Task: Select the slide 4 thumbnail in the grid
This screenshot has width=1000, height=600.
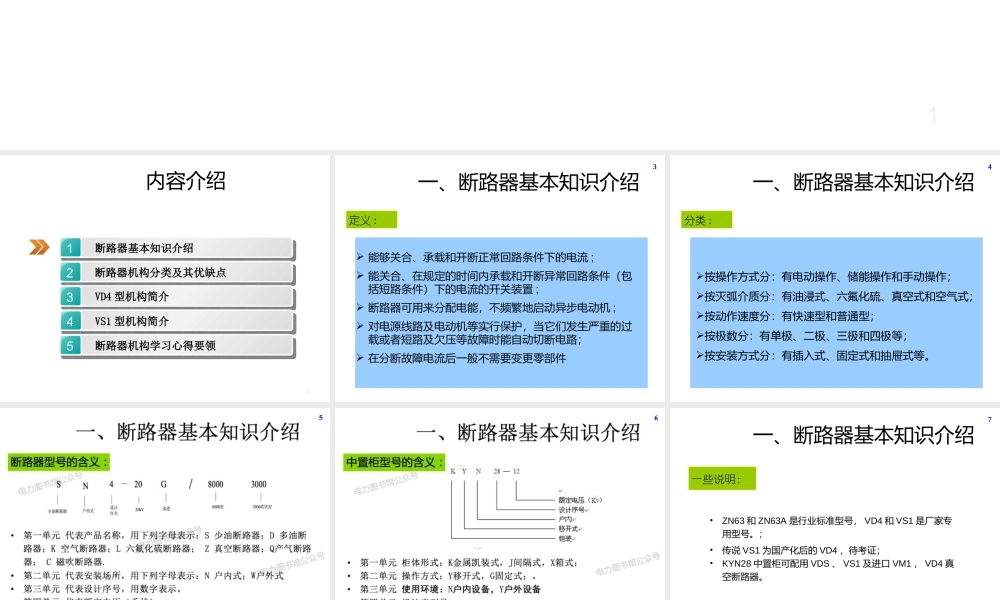Action: click(x=835, y=277)
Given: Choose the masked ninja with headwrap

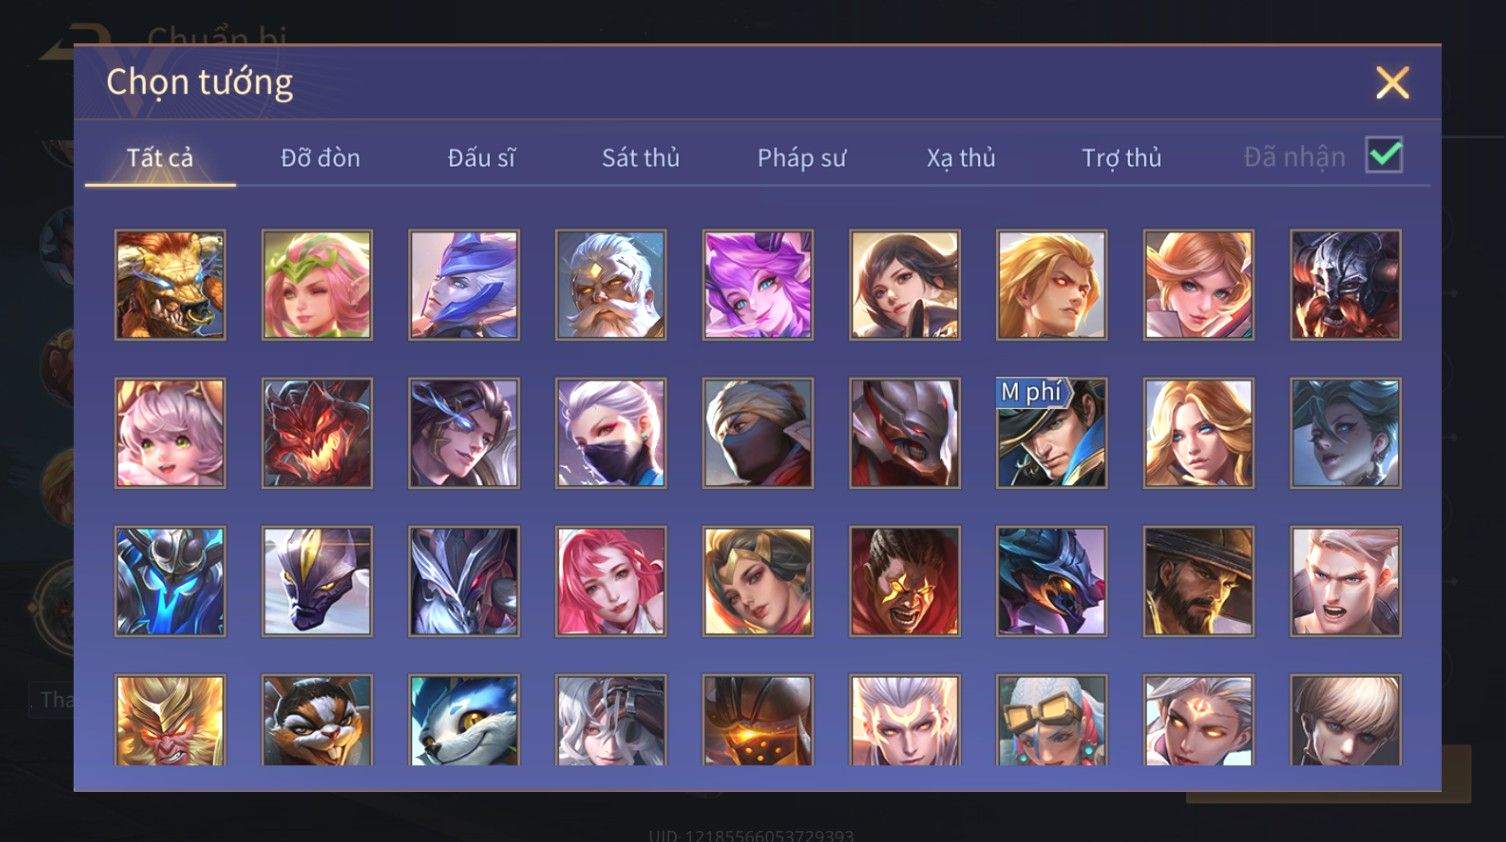Looking at the screenshot, I should click(x=758, y=433).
-=-=-=-=-
▶ [Exercise] Transcribe the entries above verbatim, excluding any image.

▶ [Result below]
Task: Select the slide 4 thumbnail in the grid
This screenshot has width=1000, height=600.
Action: click(x=835, y=277)
Given: Choose the masked ninja with headwrap

Looking at the screenshot, I should click(x=758, y=433).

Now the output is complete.